10:00 - 12:00
Sat-S12
Hahn Lecture Hall
Chair/s:
Daniel Muench, Katrin Vogt
Chemosensation is essential for navigating the environment, finding food sources, forming groups, or detecting mating partners. To execute the most efficient and appropriate behavior, however, animals need to process chemosensory inputs in a context dependent way. How chemosensory processing gets modulated by external and internal information (e.g. concurrent sensory stimuli or internal states) to result in an adapted behavioral response, will be the topic of this symposium. This symposium is comprised of a selection of speakers working with a diverse set of model organisms, which all show flexible behaviors towards chemosensory cues.

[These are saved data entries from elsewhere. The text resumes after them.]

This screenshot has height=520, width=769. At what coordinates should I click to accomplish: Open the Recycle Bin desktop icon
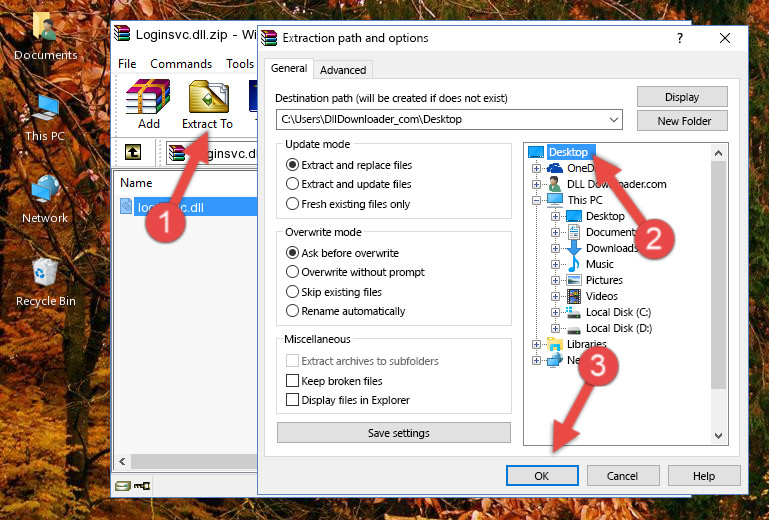(x=45, y=280)
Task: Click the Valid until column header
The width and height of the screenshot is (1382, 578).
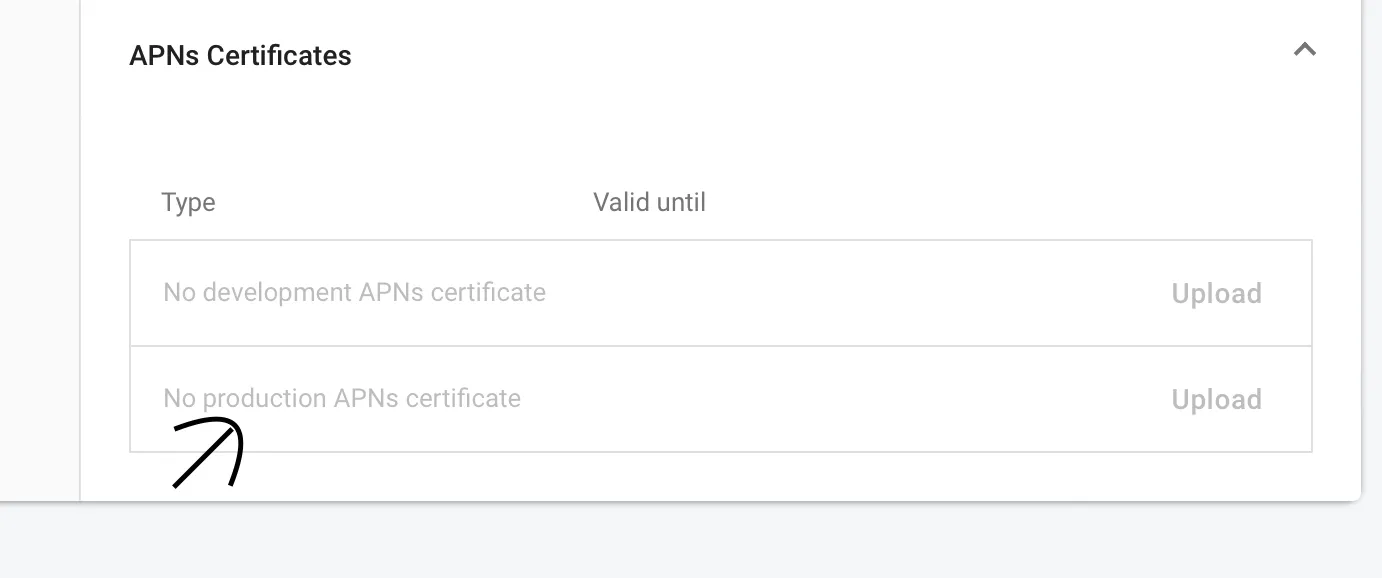Action: (649, 203)
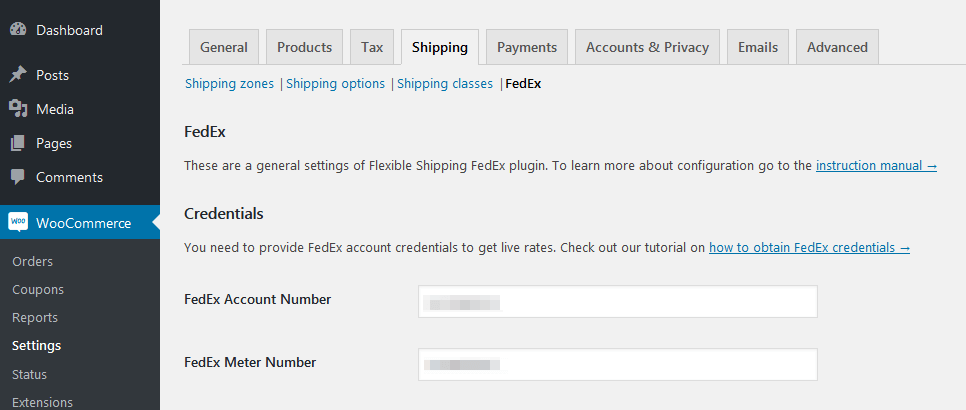The image size is (966, 410).
Task: Click the Dashboard gauge icon
Action: click(18, 30)
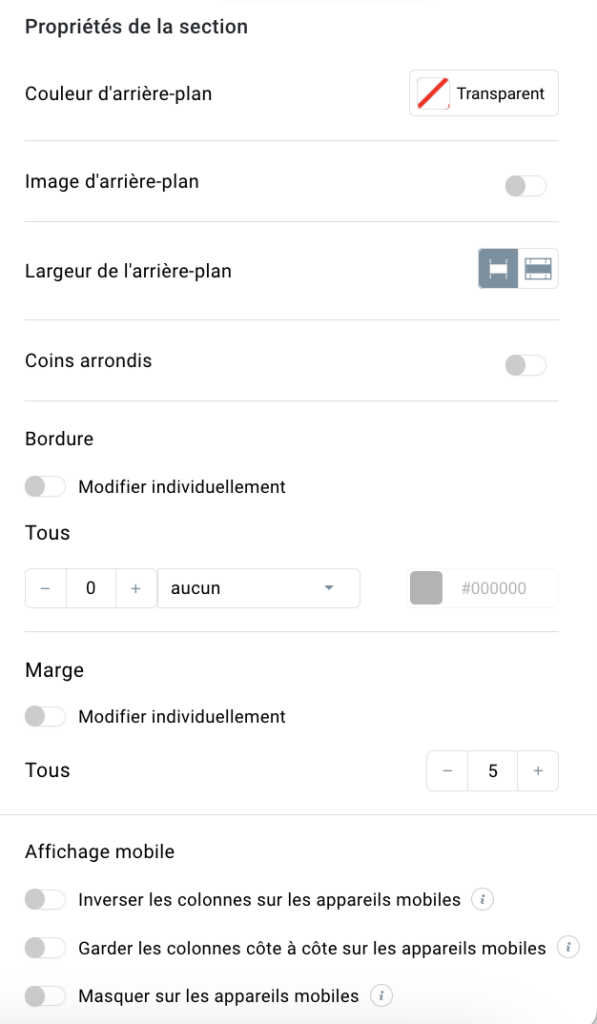Enable the Image d'arrière-plan toggle
Image resolution: width=597 pixels, height=1024 pixels.
525,187
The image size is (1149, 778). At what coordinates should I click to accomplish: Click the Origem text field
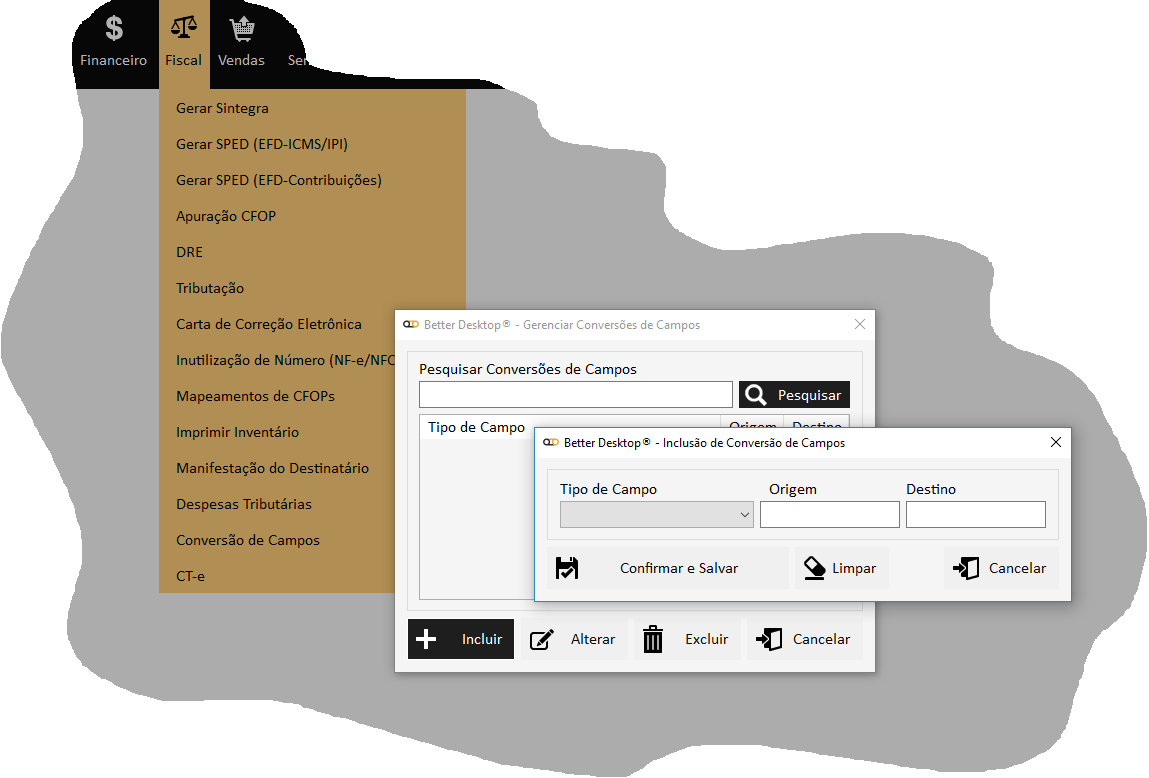point(829,514)

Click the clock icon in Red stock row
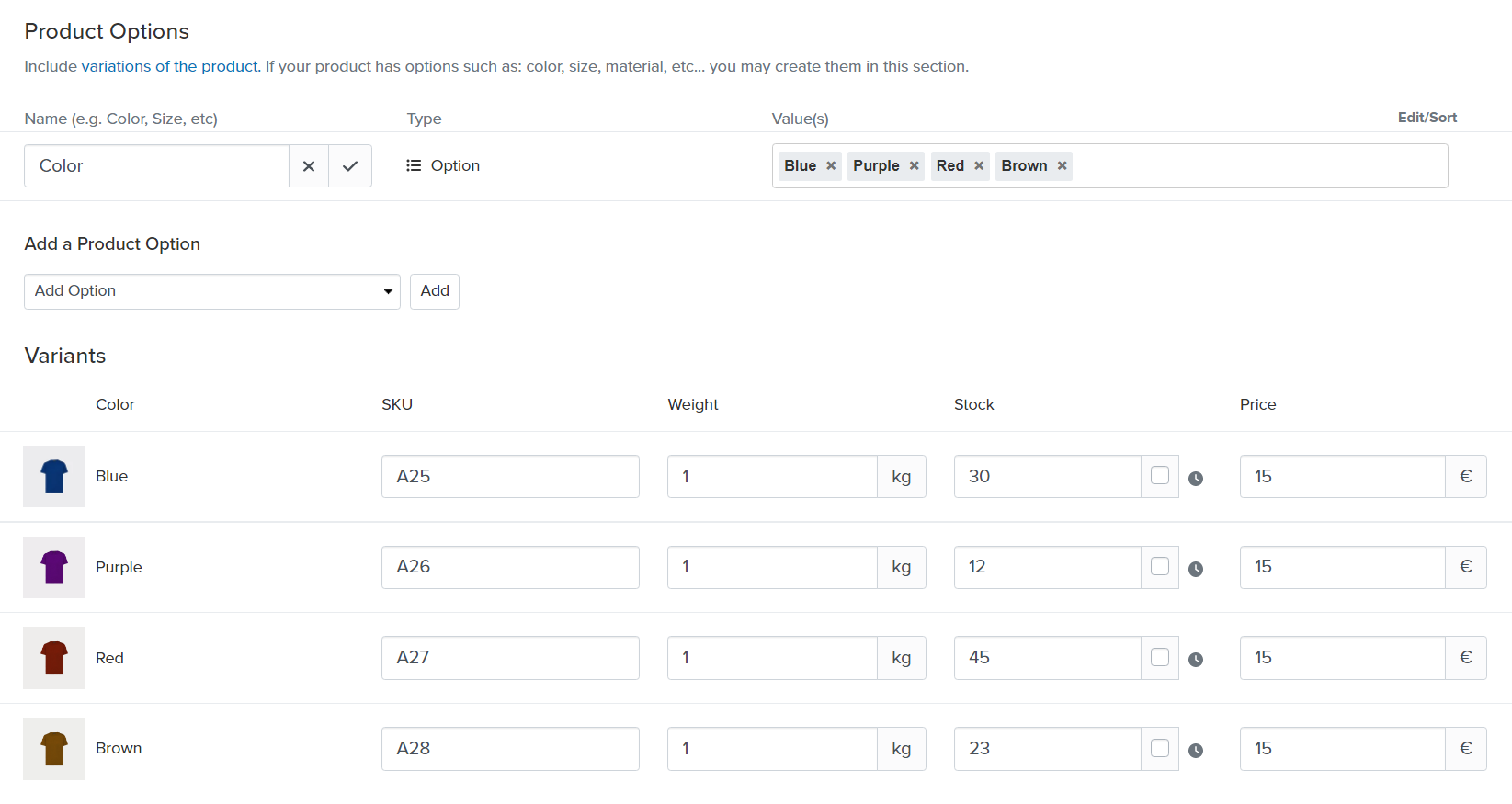(x=1196, y=660)
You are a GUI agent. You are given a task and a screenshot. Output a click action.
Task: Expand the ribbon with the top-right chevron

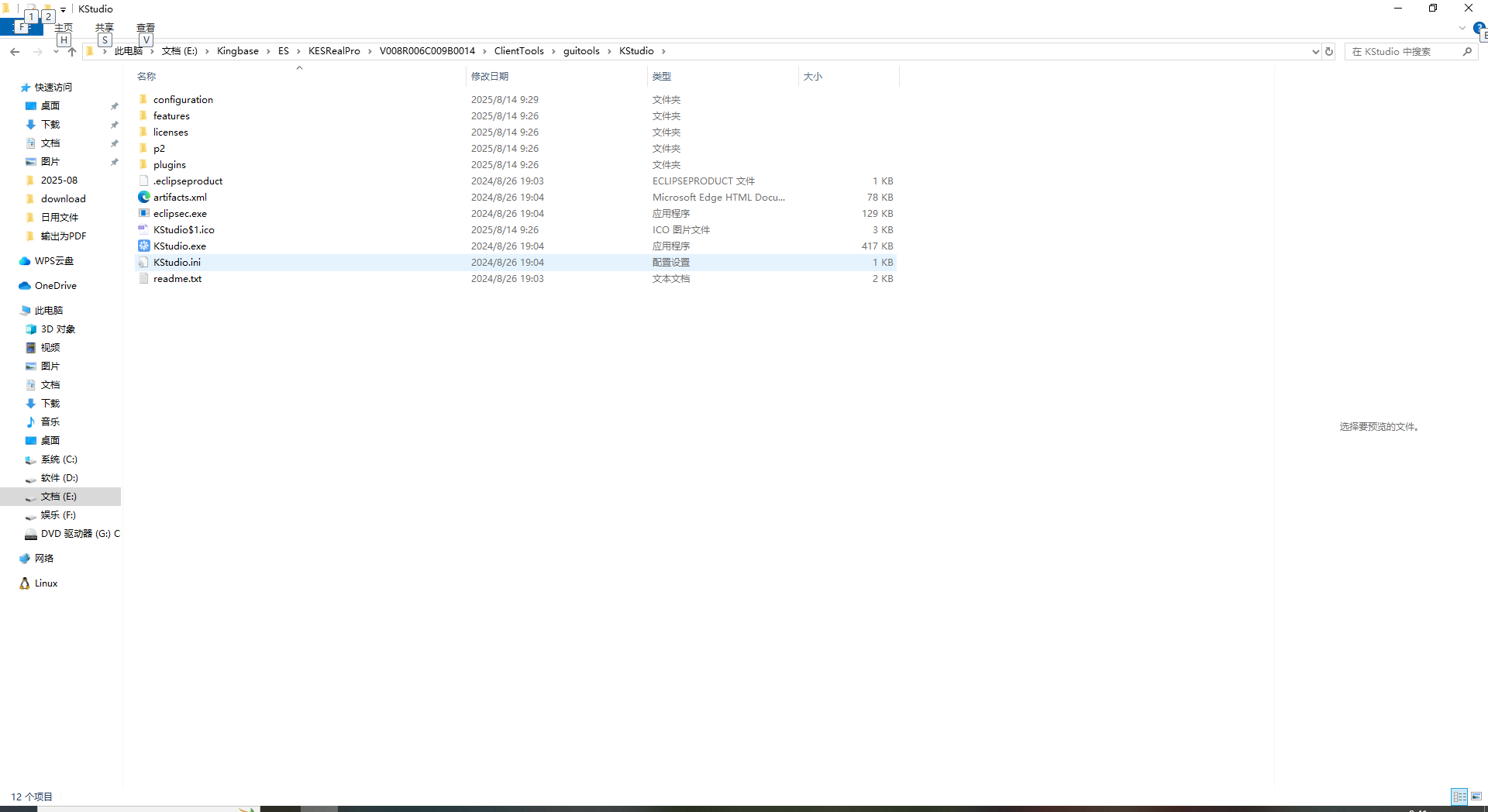[1462, 28]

Social flexibility and olfactory processing in the desert locust
Sat-S12-002
Presented by: Einat Couzin-Fuchs
Inga Petelski, Yannick Günzel, Sercan Sayin, Einat Couzin-Fuchs
Centre for the Advanced Study of Collective Behaviour, University of Konstanz, 78464 Konstanz, Germany
Flexibility in social foraging behavior allows animals to maximize foraging success in nutritionally unpredictable environments. The desert locust Schistocerca gregaria exhibits one of the most extreme examples of this flexibility. Usually, solitarious locusts populate sparse landscapes at low densities and forage alone. However, under suitable conditions, mediated by an increase in density of surrounding conspecifics, locusts gradually convert into a gregarious phase. The transition to group foraging entails considerable changes in the type, quality, and quantity of sensory information available to individual animals. In addition to personally acquired evidence, gregarious locusts have access to a plethora of social information, allowing them to integrate socially derived cues on the location and quality of a food source. How is this transition mediated in terms of sensory processing? What role do social cues, such as the smell of conspecifics, play in foraging decisions? How is that modulated with change in conspecifics density? To this end, we addressed these questions by investigating the early olfactory processing of food odor cues in the presence and absence of the colony smell. We do so by widefield and confocal calcium imaging of antennal lobe projection neurons in both gregarious and solitarious locusts. We demonstrate that a simulated olfactory group context increases the overall magnitude of projection neuron activity to food odorants in gregarious animals. Yet, this social modulation is phase-dependent and does not occur in solitarious animals, suggesting it to be a potential adaptation of the olfactory system to facilitate or promote foraging in a group.